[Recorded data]
........
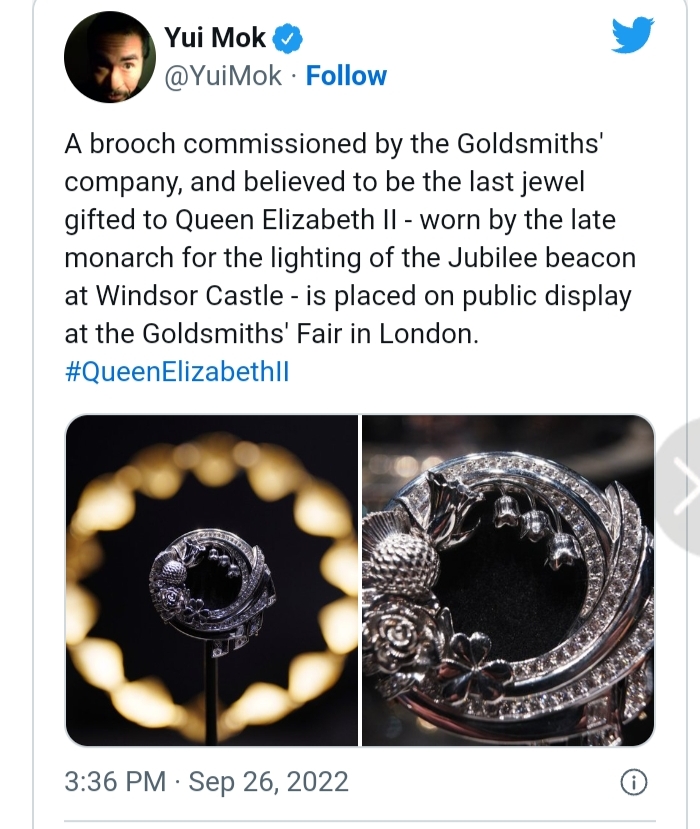Click the next arrow chevron on right edge
The height and width of the screenshot is (829, 700).
tap(683, 485)
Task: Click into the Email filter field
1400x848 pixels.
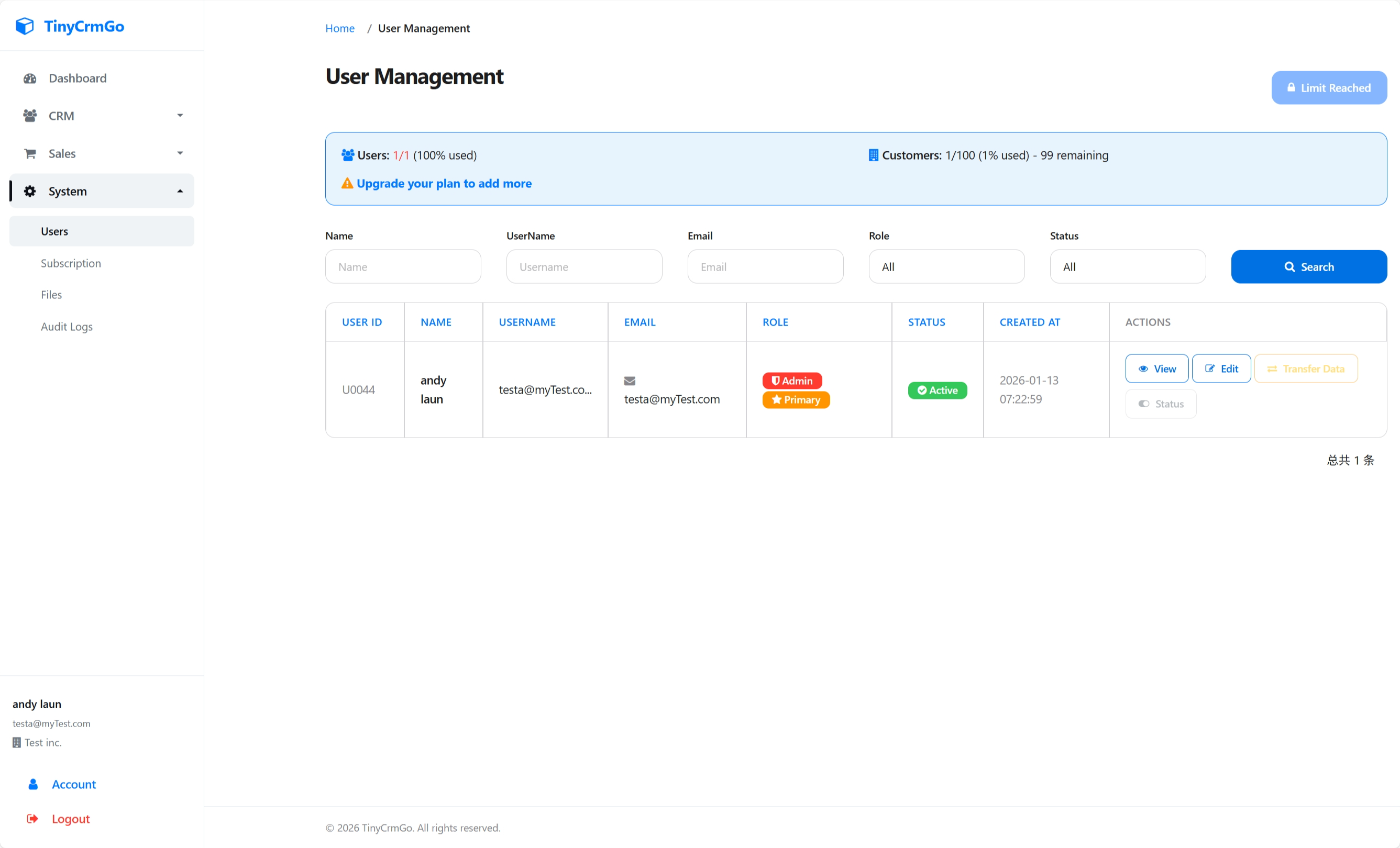Action: (765, 266)
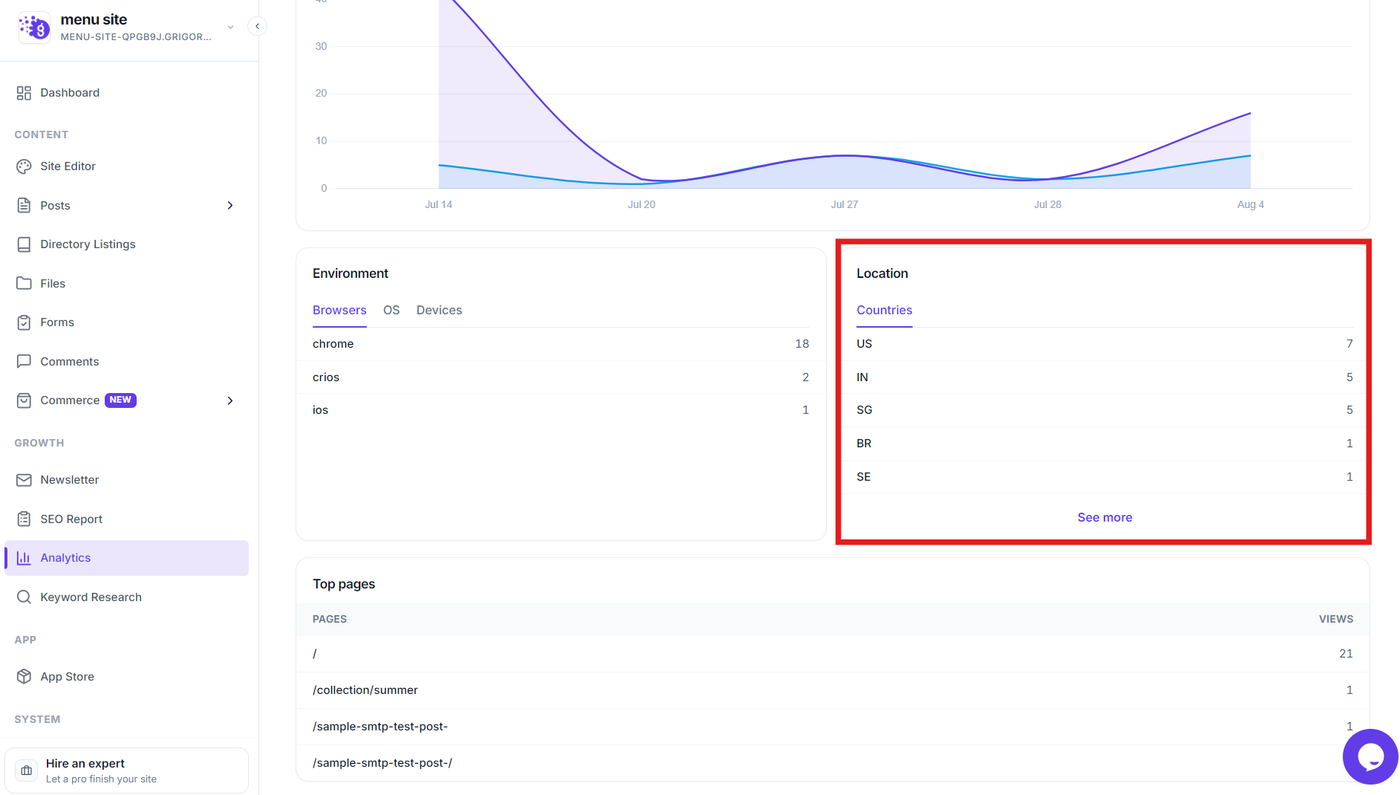Open the chat support bubble
Screen dimensions: 1400x795
click(x=1370, y=757)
........
Format the text of the rows above as a JSON list of strings, one string per line, skipping blank lines and leaving out the pictures.

[
  "Click the next arrow chevron on right edge",
  "The height and width of the screenshot is (829, 700).",
  "tap(683, 485)",
  "Task: Click into the Email filter field",
  "1400x848 pixels.",
  "Action: (765, 266)",
  "Open the chat support bubble",
  "Screen dimensions: 1400x795",
  "click(x=1370, y=757)"
]